▶ _Provided text_:
==========

Another video of the U.S. National Security Advisor talking about the Strategy also did not exude a lot of energy. Secretary of State Clinton was a bit more energized in her video. But I think it’s difficult to project excitement and read a somewhat dry speech at the same time.
The people I watched sounded like policy analysts briefing the results of study. It was not especially inspiring.
5. One columnist from the Financial Times doesn’t believe the document is even a strategy. Here are some quotes from the author, Clive Crook:
The worrying thing is that the US president and his team seem so deluded about what they have produced….
To judge the content of the statement [i.e., the Strategy], you have to overlook the way it is expressed, which is not easy. It was run through a management-speak machine. It emerged, repetitious and full of misprints, with added verbiage and reduced intellectual content. Then it was put through a second time.
Imagine 50 pages of this: “To prevent acts of terrorism on American soil, we must enlist all of our intelligence, law enforcement, and homeland security capabilities. We will continue to integrate and leverage state and major urban area fusion centres that have the capability to share classified information….”
Previously, as you know, many people denied that homeland security capabilities should be used for homeland security. So much for that false doctrine. And notice how state and major urban area fusion centres will in future share information. Another bold departure. The previous approach to these strangely impaired fusion centres was different, entirely different. Thankfully, those days are over.”
I’m told what we call sarcasm, the British term irony.
6. “America’s greatness is not assured,” writes the president of the United States in his introduction to the National Security Strategy. “Each generation’s place in history is a question unanswered.”
Last week I participated in a discussion about the American narrative. The topic came up within the context of Al Qaeda’s narrative: that Islam is under attack all over the world. What is our narrative? Some people in the room asked why America even needs a narrative.
Another person — a scholar from Mexico — said the American narrative was about the future. America is where the world’s future emerges, created from the friction of multiple interests, battling factions, and conflicts about what to do next, all governed by a living Constitution.

==========

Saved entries
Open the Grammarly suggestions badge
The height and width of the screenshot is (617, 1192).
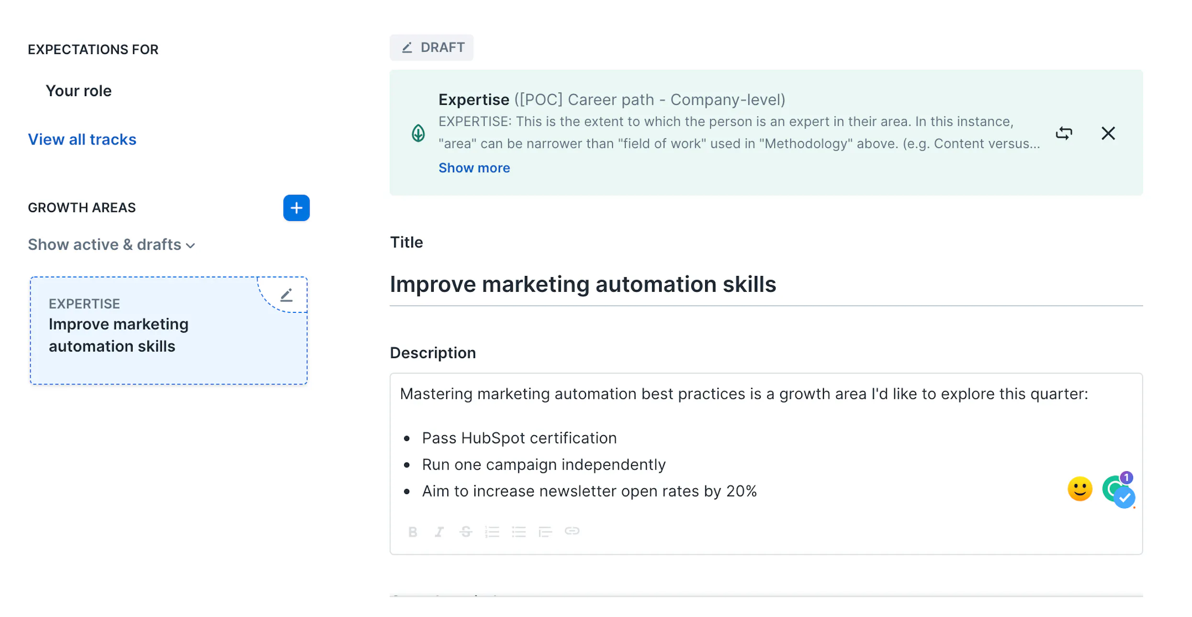[1119, 490]
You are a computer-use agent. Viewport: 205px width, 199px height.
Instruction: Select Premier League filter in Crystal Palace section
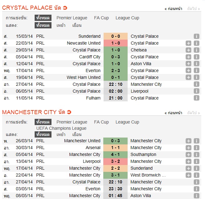coord(72,18)
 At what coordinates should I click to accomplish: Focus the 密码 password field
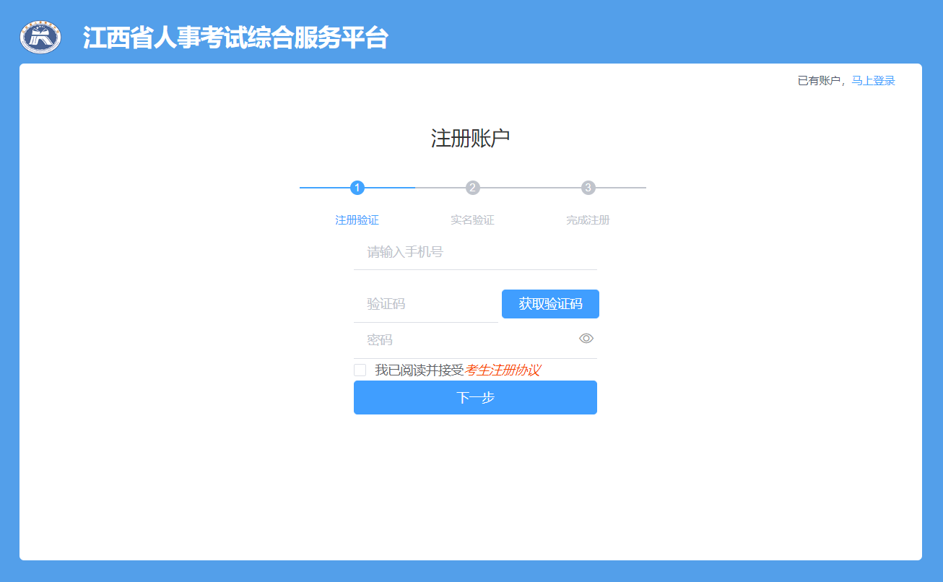466,339
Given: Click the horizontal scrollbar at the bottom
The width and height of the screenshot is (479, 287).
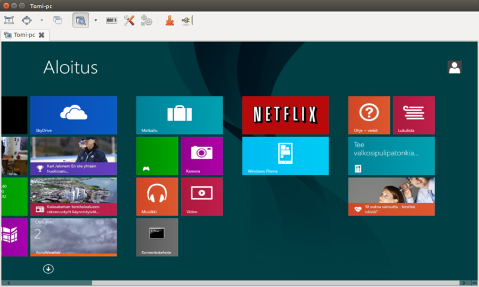Looking at the screenshot, I should [x=240, y=283].
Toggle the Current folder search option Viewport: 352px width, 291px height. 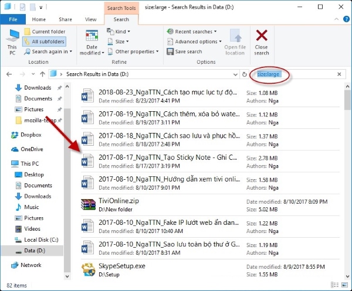[x=44, y=32]
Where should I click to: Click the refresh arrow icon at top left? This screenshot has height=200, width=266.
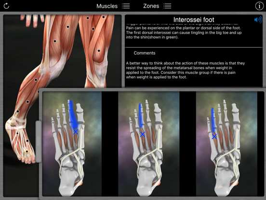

==========

▶ _Work instructions_:
Continue the commentary on the National Security Strategy from its last sentence, the one about the scholar from Mexico and the American narrative.

▶ _Response for this exercise_:
Our strategic narrative welcomes those who can contribute answers to our never ending question.
7. Homeland security is mentioned directly almost 2 dozen times in the National Security Strategy. It is evident that under this administration, homeland security is an integral part of national security. Just as the president said in 2009 it was going to be.
Unsurprisingly, the language in the National Security Strategy echoes frequently the words of the Quadrennial Homeland Security Review (see pages 18 and 19, for example). Resilience, all hazards, pandemics, information sharing — the usual suspects make their expected appearances.
According to GAO,
“The statute mandating the National Security strategy [50 U.S.C. 404a] calls for the document to provide a comprehensive description and discussion of U.S. worldwide interests, goals, and objectives vital to national security; detail the foreign policy, worldwide commitments, and national defense capabilities necessary to deter aggression and implement the strategy; identify the proposed short- and long-term uses of national power to protect our interests and achieve our goals and objectives; and assess the adequacy of our capabilities to carry out the national strategy.”
As untold gallons of oil spew without restriction from the crust of the Gulf of Mexico, the National Security Strategy seems as out of place — or maybe as invisible — as someone in a gorilla suit walking through a basketball game.
I have a vague feeling I’m missing something.